>>>>>

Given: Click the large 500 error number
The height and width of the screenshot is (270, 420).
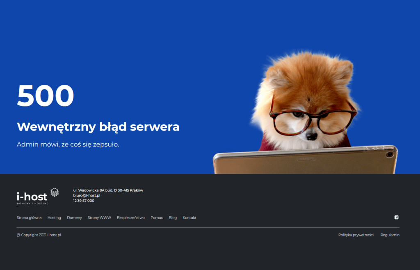Looking at the screenshot, I should pyautogui.click(x=45, y=96).
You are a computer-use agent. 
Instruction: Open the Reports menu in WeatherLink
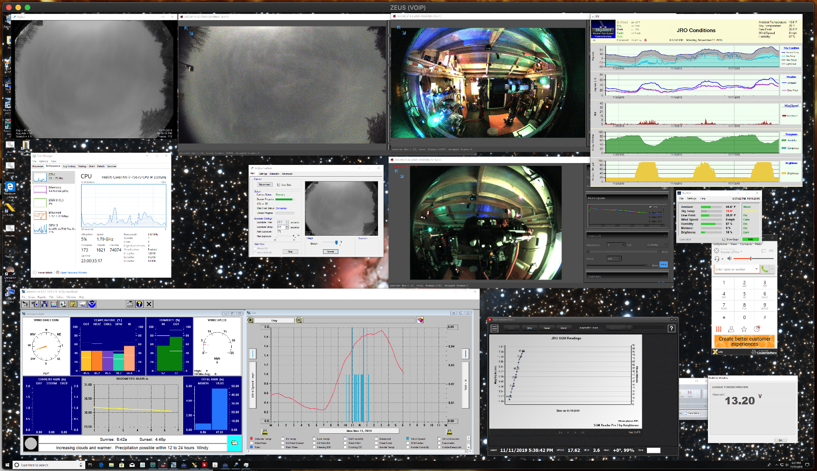(x=41, y=297)
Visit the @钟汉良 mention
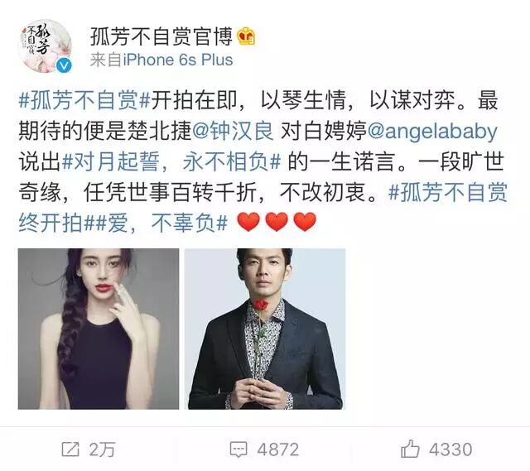Screen dimensions: 530x471 click(x=233, y=131)

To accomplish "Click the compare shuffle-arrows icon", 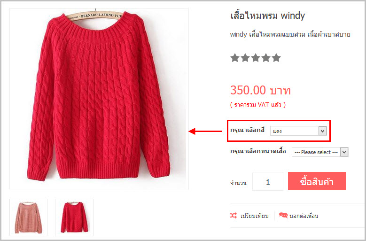I will 234,216.
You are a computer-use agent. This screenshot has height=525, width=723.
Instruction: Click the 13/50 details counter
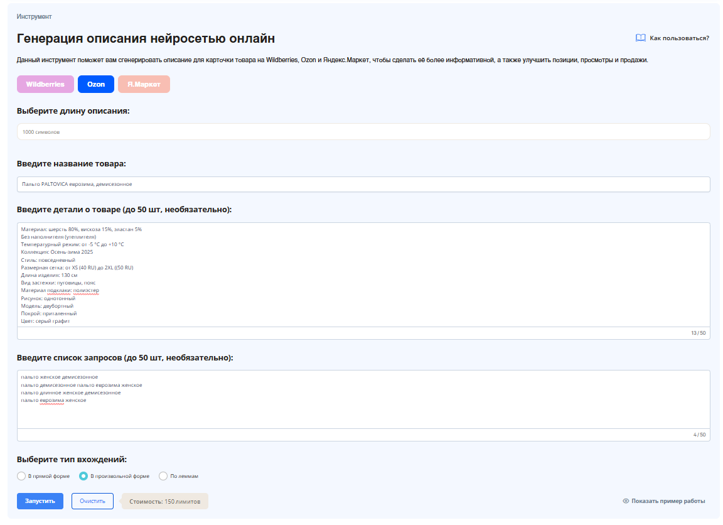point(698,333)
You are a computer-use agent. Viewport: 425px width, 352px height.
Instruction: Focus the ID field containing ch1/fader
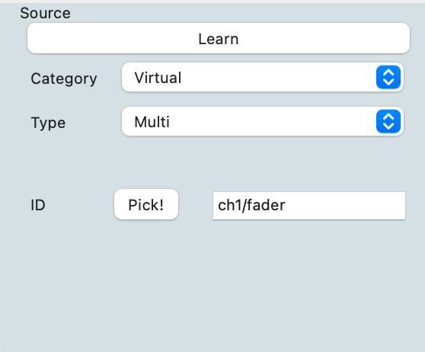click(309, 206)
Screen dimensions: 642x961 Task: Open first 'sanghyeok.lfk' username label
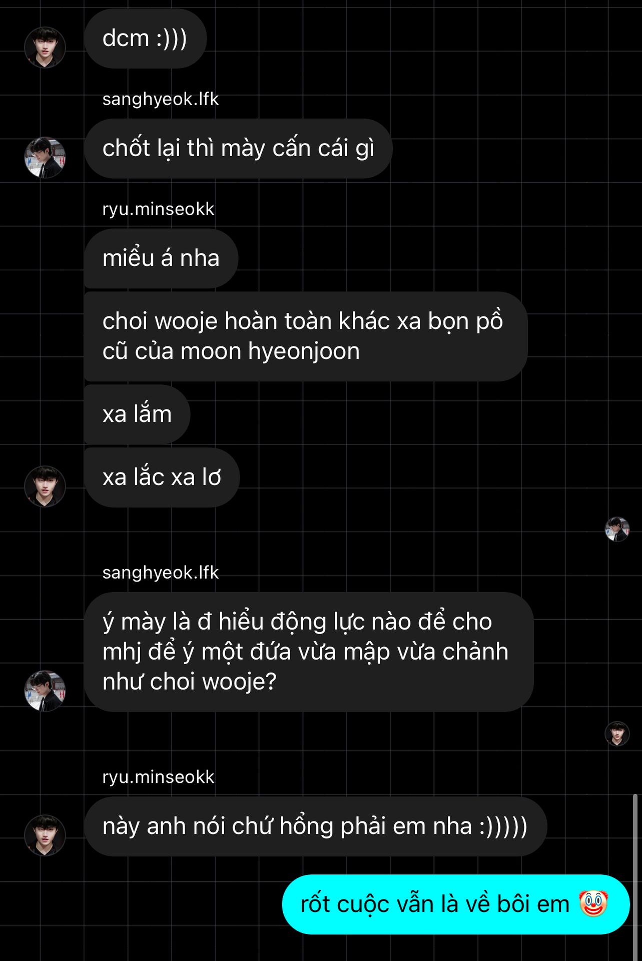pyautogui.click(x=160, y=99)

<<<<<

### What is being asked
Check each line of the material for the word "agent", then say how many have it. Give the number only.

### Reply
3